- _Problem requirements_: Please make an exact copy of the lines from the one holding "Given: Click the" through the end of the data, both ends included, with no pictures.

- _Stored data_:
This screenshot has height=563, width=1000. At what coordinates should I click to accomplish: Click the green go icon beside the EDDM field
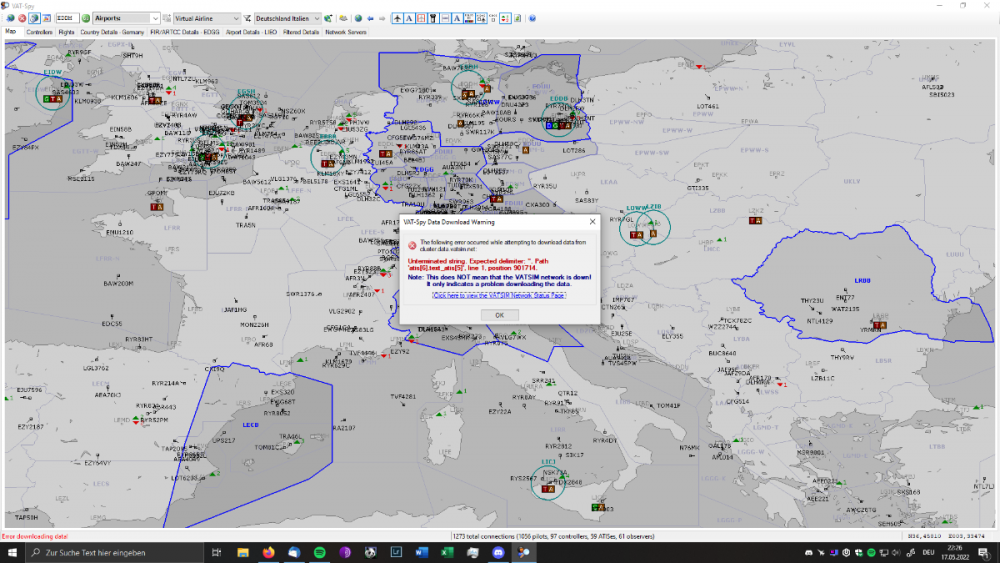pos(86,18)
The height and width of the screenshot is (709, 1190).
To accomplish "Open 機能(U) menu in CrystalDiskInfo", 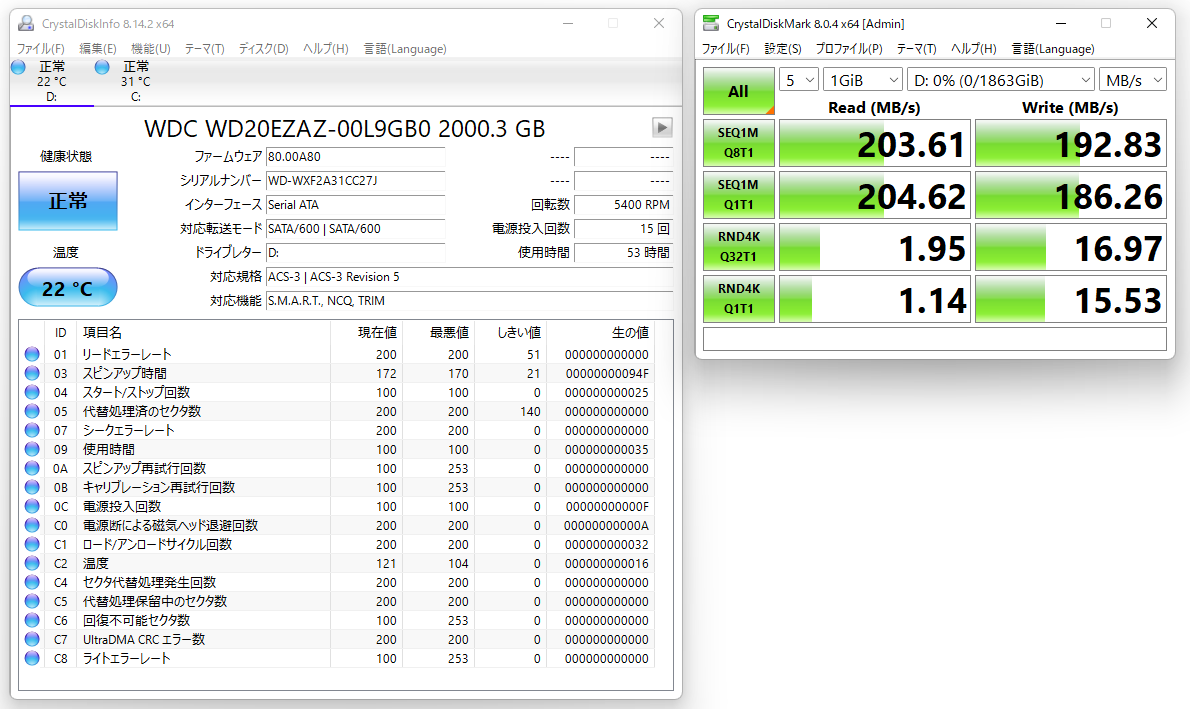I will (150, 49).
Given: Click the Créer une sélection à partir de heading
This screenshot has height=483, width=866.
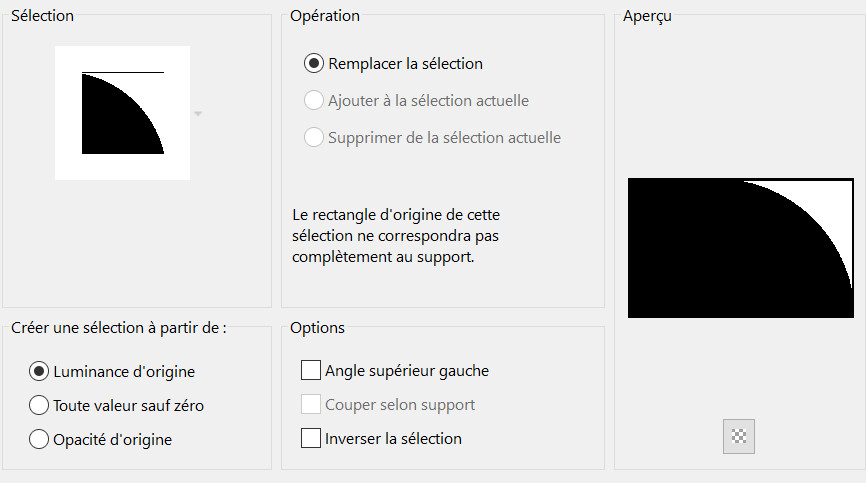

- _Written reply_:
Given: Click the Créer une sélection à partir de heading
This screenshot has height=483, width=866.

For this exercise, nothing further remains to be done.